### Your instructions
Some of the lines below need repeating. Reproduce exactly those between the lines holding "COLLOQUE (262, 21)" and "[button] (1171, 92)", inclusive.

(Collected data entries)
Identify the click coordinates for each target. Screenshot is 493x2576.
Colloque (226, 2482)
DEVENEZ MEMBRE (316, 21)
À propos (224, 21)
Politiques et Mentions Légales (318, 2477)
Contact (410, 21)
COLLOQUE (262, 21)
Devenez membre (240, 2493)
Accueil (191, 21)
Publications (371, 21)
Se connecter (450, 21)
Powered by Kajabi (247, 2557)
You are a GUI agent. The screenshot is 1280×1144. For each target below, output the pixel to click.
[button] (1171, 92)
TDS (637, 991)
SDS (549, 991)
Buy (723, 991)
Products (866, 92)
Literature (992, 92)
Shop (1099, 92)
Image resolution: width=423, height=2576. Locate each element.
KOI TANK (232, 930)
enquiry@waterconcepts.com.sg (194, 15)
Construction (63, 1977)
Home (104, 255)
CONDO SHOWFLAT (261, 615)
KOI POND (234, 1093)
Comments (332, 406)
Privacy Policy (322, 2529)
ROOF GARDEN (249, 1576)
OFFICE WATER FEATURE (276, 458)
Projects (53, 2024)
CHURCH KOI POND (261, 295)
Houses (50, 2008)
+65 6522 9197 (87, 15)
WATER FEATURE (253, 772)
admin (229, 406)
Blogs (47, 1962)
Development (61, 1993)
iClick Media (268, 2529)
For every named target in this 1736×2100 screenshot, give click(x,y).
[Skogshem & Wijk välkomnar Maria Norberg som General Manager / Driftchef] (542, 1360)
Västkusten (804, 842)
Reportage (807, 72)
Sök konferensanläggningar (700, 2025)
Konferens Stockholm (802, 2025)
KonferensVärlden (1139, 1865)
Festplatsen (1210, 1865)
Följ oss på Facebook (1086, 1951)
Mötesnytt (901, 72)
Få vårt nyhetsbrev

### Solution for this task
COLLOQUE (262, 21)
Devenez membre (240, 2493)
Accueil (191, 21)
Publications (371, 21)
Se connecter (450, 21)
Powered by Kajabi (247, 2557)
You are a GUI agent. The screenshot is 1280×1144. For each target below, output the pixel to click.
[button] (1171, 92)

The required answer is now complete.